__ИСХОДНЫЙ ТЕКСТ__

****

И мы пошли. Такой обед заключенным и не снился: щи, черный хлеб, салат, курица, картофельное пюре, фруктовый сок. Потом нас как заправских туристов снова повели на экскурсию. Мы посетили тюремную больницу. Осмотрели бараки, где спали заключенные. Но вдруг, когда Осин демонстрировал нам, какие прочные в бараке кровати, в дверь ворвался одутловатый человек средних лет с бритой головой и в тюремной робе. Он кричал:
— Мне надо с вами поговорить! Меня бьют!
— Ясин, — хмуро произнес Осин, не отрывая взгляда от матраса. Он сжал губы, шея его побагровела.
— Мне надо с вами поговорить! — повторил Ясин. Охрана стала выталкивать его в коридор и тащить в штрафной изолятор. Я спросил у Осина, нельзя ли поговорить с этим человеком, которого, как я выяснил позже, звали Валерий Ясин. Начальник лагеря закатил глаза и показал рукой, что Ясин психически ненормален и слушать его нечего. Но все же приказал: “Приведите его обратно”.

****

__ЗАПИСИ НАБОРА ДАННЫХ__

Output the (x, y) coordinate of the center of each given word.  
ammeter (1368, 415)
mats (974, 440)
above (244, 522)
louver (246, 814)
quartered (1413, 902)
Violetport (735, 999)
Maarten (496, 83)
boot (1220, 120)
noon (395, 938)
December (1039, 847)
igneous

****

__СУТЬ ЗАДАНИЯ__
Перепишите из исходного текста слово в слово кусок, начиная с «И мы пошли.» и дальше до «шея его побагровела.» включительно. Записи тут ни при чём.

__РЕШЕНИЕ ЗАДАНИЯ__
И мы пошли. Такой обед заключенным и не снился: щи, черный хлеб, салат, курица, картофельное пюре, фруктовый сок. Потом нас как заправских туристов снова повели на экскурсию. Мы посетили тюремную больницу. Осмотрели бараки, где спали заключенные. Но вдруг, когда Осин демонстрировал нам, какие прочные в бараке кровати, в дверь ворвался одутловатый человек средних лет с бритой головой и в тюремной робе. Он кричал:
— Мне надо с вами поговорить! Меня бьют!
— Ясин, — хмуро произнес Осин, не отрывая взгляда от матраса. Он сжал губы, шея его побагровела.